> _Short problem_
Copy out every line of the records below word for word, leaving out the pictures.

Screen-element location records

'''

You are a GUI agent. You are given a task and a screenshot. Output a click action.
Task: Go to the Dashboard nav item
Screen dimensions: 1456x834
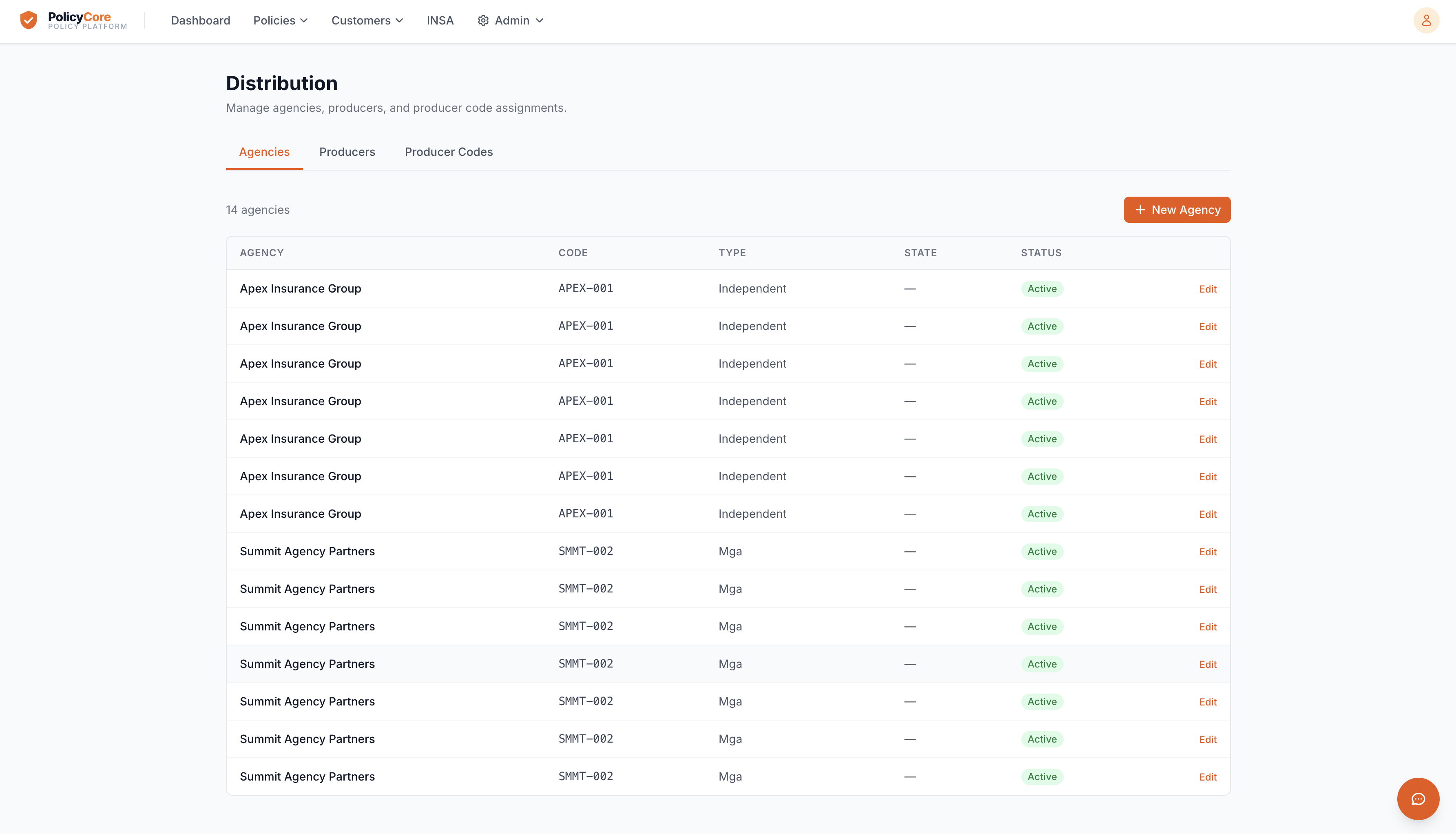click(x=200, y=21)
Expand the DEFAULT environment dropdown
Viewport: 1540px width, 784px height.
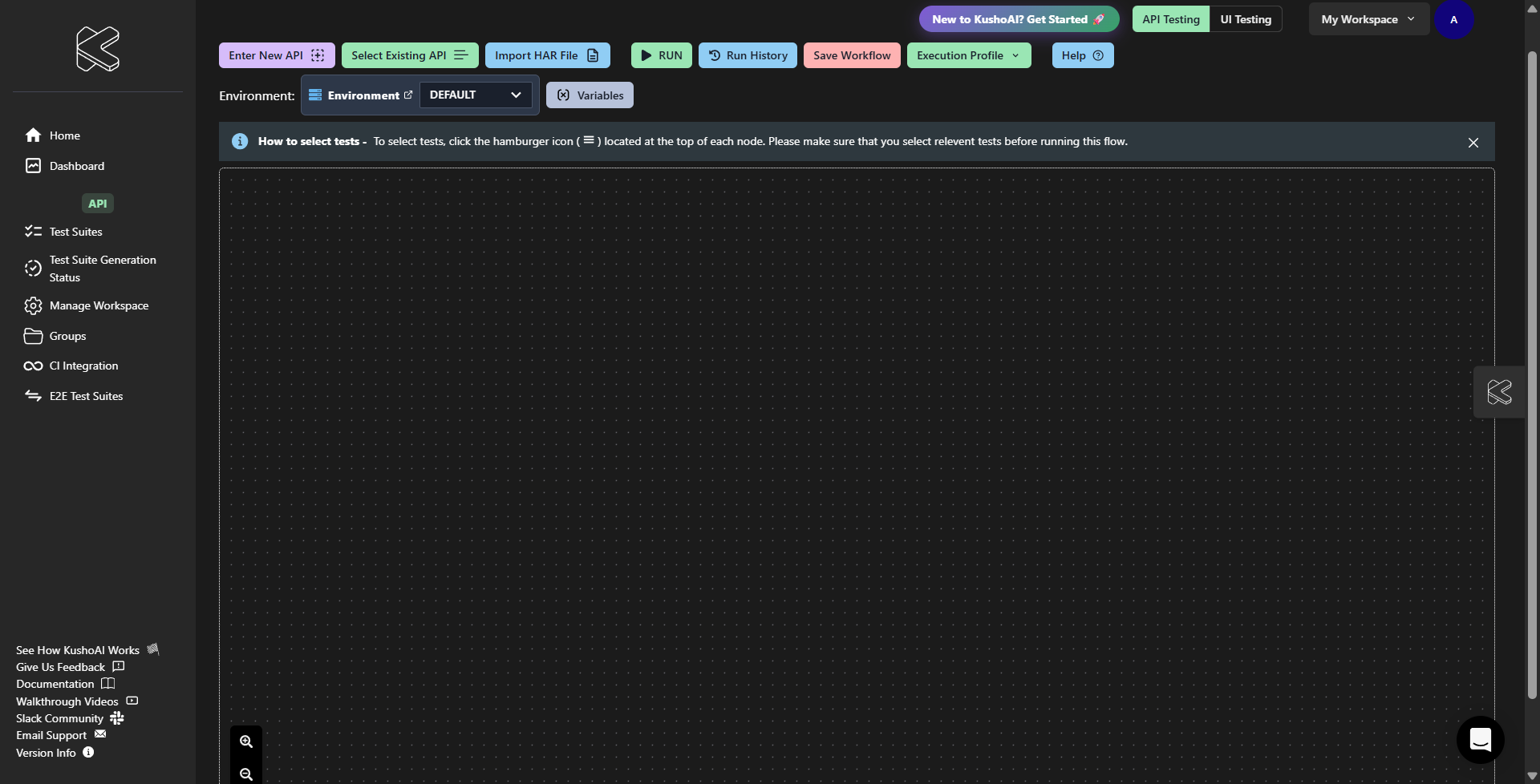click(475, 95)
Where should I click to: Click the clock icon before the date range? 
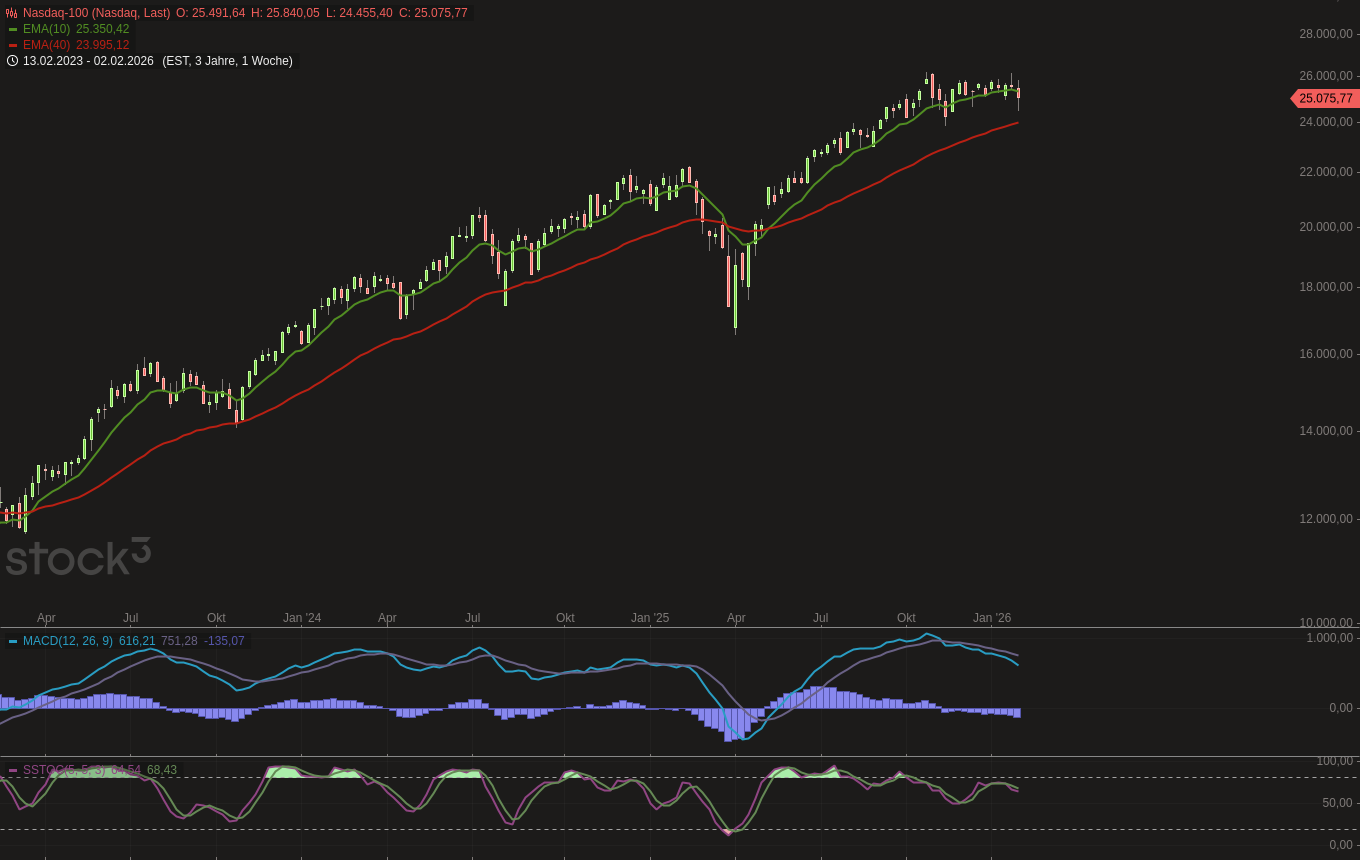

'''

> _Result for this exercise_
You are a GUI agent. You are given a task and a screenshot. Output a click action.
Task: Go to the Dashboard nav item
Screen dimensions: 1456x834
click(x=200, y=21)
Expand the DEFAULT environment dropdown
Viewport: 1540px width, 784px height.
click(475, 95)
Where should I click to: Click the clock icon before the date range? 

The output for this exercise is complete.